RECORD EXTRACTS: Begin

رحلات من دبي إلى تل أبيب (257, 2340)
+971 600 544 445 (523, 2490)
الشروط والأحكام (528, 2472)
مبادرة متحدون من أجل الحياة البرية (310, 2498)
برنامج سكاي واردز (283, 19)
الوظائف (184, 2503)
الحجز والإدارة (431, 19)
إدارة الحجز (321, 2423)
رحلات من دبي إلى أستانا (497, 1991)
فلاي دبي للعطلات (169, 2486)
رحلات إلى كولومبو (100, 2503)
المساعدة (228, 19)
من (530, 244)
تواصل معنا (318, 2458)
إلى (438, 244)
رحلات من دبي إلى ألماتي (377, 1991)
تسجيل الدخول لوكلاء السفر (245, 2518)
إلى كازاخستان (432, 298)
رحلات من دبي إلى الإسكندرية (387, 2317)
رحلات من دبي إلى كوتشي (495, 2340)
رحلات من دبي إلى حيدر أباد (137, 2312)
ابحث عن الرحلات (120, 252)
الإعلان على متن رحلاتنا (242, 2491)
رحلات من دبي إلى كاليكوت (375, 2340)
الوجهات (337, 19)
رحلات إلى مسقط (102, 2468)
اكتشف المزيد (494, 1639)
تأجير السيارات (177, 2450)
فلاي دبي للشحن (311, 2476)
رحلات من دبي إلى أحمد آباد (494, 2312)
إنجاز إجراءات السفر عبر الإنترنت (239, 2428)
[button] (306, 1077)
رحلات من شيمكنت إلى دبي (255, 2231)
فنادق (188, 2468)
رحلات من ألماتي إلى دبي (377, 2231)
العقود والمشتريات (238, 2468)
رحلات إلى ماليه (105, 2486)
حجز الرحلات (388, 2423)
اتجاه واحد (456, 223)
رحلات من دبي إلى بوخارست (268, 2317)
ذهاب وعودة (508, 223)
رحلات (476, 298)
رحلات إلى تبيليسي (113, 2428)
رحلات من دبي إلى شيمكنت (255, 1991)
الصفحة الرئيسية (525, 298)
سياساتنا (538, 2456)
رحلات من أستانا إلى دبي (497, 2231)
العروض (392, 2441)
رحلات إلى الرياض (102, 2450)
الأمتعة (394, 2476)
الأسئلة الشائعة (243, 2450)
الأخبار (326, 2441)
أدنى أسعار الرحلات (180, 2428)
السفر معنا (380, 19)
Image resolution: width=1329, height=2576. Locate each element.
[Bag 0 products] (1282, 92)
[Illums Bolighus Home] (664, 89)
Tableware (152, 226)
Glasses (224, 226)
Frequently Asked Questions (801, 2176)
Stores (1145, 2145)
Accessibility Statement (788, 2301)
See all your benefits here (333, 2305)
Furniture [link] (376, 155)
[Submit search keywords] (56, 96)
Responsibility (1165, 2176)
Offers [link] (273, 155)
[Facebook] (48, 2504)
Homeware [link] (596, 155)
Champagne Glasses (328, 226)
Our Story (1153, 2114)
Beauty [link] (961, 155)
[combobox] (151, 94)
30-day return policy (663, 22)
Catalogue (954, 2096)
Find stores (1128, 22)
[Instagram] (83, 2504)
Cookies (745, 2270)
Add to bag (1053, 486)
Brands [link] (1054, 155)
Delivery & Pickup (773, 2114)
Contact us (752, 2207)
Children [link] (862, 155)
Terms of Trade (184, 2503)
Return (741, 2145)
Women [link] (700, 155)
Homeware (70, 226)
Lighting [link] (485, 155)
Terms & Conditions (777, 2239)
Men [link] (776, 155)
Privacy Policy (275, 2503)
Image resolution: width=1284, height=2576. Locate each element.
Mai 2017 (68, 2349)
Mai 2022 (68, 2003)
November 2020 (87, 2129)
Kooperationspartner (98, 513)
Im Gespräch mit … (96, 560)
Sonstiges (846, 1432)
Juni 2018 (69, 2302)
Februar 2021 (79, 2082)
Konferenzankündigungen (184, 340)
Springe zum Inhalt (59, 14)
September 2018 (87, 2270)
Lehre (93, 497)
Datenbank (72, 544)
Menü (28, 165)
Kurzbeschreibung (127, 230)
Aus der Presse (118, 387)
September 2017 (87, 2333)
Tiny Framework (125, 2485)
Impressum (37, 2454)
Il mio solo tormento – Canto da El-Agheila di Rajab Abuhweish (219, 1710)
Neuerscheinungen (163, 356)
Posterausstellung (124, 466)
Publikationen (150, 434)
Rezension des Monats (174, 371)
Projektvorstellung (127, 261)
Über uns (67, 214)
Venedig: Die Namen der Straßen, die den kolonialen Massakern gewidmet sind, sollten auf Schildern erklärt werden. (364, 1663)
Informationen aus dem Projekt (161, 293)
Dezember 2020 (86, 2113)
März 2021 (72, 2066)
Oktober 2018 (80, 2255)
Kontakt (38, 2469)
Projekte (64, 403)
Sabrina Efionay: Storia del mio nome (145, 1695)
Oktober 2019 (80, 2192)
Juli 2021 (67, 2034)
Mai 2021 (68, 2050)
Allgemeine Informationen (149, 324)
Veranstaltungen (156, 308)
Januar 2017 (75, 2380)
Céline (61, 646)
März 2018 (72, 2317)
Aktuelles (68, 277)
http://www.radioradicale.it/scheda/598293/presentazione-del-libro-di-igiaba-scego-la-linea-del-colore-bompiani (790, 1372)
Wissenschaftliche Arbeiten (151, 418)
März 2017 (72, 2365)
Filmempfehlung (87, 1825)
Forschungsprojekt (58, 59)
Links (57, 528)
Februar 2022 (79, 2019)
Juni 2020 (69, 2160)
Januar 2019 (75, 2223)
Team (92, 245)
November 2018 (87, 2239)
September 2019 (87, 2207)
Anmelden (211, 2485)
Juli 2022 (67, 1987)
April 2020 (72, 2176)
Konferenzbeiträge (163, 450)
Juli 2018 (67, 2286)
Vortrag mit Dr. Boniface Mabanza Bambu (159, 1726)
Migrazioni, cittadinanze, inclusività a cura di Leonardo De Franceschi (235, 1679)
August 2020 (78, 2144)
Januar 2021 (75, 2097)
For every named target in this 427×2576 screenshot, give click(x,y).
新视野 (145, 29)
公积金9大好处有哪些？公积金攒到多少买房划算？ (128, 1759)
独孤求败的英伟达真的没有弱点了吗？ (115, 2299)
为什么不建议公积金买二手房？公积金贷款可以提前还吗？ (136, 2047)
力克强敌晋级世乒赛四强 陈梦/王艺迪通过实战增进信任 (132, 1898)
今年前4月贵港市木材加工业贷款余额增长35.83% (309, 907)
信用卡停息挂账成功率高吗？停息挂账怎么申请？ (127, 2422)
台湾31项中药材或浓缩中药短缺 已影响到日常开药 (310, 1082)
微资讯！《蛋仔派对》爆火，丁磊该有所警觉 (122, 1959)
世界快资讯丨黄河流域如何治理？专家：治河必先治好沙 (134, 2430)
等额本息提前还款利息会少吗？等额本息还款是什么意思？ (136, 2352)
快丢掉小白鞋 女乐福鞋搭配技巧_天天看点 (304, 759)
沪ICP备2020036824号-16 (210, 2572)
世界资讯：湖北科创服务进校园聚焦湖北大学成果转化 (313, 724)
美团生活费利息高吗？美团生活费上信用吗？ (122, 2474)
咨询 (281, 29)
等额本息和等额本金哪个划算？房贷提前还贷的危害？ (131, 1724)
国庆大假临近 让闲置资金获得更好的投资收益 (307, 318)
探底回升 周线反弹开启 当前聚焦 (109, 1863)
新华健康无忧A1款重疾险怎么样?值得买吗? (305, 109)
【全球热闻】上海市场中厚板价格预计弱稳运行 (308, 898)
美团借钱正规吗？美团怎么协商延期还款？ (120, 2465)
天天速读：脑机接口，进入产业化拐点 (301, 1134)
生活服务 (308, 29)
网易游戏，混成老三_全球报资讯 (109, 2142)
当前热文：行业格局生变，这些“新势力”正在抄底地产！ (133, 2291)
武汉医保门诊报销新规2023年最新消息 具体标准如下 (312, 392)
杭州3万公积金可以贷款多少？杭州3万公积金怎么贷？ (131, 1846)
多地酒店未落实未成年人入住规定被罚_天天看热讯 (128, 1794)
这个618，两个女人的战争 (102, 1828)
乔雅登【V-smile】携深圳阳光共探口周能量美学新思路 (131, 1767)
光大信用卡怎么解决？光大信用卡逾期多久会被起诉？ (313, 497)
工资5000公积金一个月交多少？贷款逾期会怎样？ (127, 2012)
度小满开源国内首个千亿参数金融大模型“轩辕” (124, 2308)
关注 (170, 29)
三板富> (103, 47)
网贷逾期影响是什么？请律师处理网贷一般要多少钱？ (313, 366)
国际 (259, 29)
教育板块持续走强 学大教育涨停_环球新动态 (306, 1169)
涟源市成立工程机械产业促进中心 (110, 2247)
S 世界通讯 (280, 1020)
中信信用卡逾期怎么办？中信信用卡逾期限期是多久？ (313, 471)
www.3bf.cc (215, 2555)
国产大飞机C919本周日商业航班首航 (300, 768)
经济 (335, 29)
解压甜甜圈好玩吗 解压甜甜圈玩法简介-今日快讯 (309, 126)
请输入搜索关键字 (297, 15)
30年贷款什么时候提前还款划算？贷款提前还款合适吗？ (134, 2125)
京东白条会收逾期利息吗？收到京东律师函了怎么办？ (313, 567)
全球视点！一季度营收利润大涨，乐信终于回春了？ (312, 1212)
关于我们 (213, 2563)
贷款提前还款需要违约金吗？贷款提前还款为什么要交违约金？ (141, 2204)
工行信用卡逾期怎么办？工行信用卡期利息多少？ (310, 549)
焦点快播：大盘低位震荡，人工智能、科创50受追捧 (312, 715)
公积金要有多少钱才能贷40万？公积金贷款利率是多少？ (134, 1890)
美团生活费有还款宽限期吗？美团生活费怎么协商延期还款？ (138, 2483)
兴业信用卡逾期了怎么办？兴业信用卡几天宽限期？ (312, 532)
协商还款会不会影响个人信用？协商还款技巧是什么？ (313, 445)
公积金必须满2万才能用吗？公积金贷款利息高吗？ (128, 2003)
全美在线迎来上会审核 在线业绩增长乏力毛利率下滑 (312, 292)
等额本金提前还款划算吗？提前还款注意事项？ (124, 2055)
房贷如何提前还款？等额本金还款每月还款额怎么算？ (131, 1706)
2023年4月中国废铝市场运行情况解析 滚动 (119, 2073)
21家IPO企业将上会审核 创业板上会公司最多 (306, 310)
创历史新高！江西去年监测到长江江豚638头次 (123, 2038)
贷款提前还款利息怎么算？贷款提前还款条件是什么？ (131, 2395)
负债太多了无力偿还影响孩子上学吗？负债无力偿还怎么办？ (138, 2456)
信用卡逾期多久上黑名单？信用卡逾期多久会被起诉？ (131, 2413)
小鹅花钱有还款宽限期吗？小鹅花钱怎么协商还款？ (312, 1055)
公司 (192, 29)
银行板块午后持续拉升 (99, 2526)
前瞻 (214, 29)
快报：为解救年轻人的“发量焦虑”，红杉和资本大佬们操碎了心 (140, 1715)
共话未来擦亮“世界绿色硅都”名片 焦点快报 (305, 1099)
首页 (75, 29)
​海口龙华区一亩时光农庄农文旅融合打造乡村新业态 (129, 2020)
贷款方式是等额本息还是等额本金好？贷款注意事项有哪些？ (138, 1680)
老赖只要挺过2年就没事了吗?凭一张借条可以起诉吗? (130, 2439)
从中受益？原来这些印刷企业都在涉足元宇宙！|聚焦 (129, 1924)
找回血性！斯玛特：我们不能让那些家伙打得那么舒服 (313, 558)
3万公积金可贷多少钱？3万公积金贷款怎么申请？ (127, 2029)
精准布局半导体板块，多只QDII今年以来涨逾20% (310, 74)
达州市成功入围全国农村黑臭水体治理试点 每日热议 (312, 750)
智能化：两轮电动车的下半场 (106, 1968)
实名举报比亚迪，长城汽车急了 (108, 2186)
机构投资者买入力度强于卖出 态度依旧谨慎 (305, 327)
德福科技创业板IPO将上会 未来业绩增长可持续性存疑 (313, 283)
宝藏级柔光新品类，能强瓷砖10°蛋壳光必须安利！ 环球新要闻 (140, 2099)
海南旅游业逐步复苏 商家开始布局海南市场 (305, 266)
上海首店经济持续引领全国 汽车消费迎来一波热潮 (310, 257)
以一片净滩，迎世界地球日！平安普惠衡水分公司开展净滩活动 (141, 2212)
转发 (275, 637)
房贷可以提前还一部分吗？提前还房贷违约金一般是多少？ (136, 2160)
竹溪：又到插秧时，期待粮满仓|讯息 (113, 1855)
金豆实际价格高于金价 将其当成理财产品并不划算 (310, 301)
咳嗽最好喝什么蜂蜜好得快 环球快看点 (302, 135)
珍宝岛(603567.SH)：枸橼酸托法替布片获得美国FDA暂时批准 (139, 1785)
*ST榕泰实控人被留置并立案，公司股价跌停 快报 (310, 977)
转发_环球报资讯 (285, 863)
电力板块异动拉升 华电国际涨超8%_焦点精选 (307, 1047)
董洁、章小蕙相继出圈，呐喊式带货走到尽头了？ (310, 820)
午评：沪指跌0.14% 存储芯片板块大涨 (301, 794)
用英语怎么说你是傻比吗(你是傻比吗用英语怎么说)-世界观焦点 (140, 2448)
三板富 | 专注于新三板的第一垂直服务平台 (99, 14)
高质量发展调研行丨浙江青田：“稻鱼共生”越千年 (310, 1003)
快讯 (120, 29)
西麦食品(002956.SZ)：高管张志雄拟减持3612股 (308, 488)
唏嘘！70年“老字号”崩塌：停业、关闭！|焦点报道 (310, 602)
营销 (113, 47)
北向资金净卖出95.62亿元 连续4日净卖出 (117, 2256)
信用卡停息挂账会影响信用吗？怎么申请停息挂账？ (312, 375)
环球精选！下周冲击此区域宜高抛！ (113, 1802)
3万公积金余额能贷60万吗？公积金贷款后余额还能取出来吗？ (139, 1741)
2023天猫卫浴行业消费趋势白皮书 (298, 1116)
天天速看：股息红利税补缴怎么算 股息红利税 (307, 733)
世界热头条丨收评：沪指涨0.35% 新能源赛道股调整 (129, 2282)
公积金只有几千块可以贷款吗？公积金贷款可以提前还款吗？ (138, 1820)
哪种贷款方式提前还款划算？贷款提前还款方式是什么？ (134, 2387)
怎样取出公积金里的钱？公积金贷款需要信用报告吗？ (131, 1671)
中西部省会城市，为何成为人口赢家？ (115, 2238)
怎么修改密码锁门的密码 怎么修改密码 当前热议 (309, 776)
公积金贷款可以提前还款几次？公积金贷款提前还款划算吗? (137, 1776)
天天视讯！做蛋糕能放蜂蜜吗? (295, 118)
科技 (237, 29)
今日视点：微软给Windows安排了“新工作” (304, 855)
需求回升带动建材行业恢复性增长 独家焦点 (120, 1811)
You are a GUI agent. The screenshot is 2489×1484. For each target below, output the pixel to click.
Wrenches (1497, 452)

RECORD EXTRACTS: End

TASK ITEM
Set down again, word for word, the stretch of records from the line with "رحلات من شيمكنت إلى دبي (255, 2231)" to the line with "Springe zum Inhalt (59, 14)", both of those lines included.

WRITTEN ANSWER
رحلات من شيمكنت إلى دبي (255, 2231)
فنادق (188, 2468)
رحلات من ألماتي إلى دبي (377, 2231)
العقود والمشتريات (238, 2468)
رحلات إلى ماليه (105, 2486)
حجز الرحلات (388, 2423)
اتجاه واحد (456, 223)
رحلات من دبي إلى بوخارست (268, 2317)
ذهاب وعودة (508, 223)
رحلات (476, 298)
رحلات إلى تبيليسي (113, 2428)
رحلات من دبي إلى شيمكنت (255, 1991)
الصفحة الرئيسية (525, 298)
سياساتنا (538, 2456)
رحلات من أستانا إلى دبي (497, 2231)
العروض (392, 2441)
رحلات إلى الرياض (102, 2450)
الأمتعة (394, 2476)
الأسئلة الشائعة (243, 2450)
الأخبار (326, 2441)
أدنى أسعار الرحلات (180, 2428)
السفر معنا (380, 19)
Image resolution: width=1329, height=2576. Locate each element.
[Bag 0 products] (1282, 92)
[Illums Bolighus Home] (664, 89)
Tableware (152, 226)
Glasses (224, 226)
Frequently Asked Questions (801, 2176)
Stores (1145, 2145)
Accessibility Statement (788, 2301)
See all your benefits here (333, 2305)
Furniture [link] (376, 155)
[Submit search keywords] (56, 96)
Responsibility (1165, 2176)
Offers [link] (273, 155)
[Facebook] (48, 2504)
Homeware [link] (596, 155)
Champagne Glasses (328, 226)
Our Story (1153, 2114)
Beauty [link] (961, 155)
[combobox] (151, 94)
30-day return policy (663, 22)
Catalogue (954, 2096)
Find stores (1128, 22)
[Instagram] (83, 2504)
Cookies (745, 2270)
Add to bag (1053, 486)
Brands [link] (1054, 155)
Delivery & Pickup (773, 2114)
Contact us (752, 2207)
Children [link] (862, 155)
Terms of Trade (184, 2503)
Return (741, 2145)
Women [link] (700, 155)
Homeware (70, 226)
Lighting [link] (485, 155)
Terms & Conditions (777, 2239)
Men [link] (776, 155)
Privacy Policy (275, 2503)
Image resolution: width=1284, height=2576. Locate each element.
Mai 2017 (68, 2349)
Mai 2022 (68, 2003)
November 2020 (87, 2129)
Kooperationspartner (98, 513)
Im Gespräch mit … (96, 560)
Sonstiges (846, 1432)
Juni 2018 (69, 2302)
Februar 2021 (79, 2082)
Konferenzankündigungen (184, 340)
Springe zum Inhalt (59, 14)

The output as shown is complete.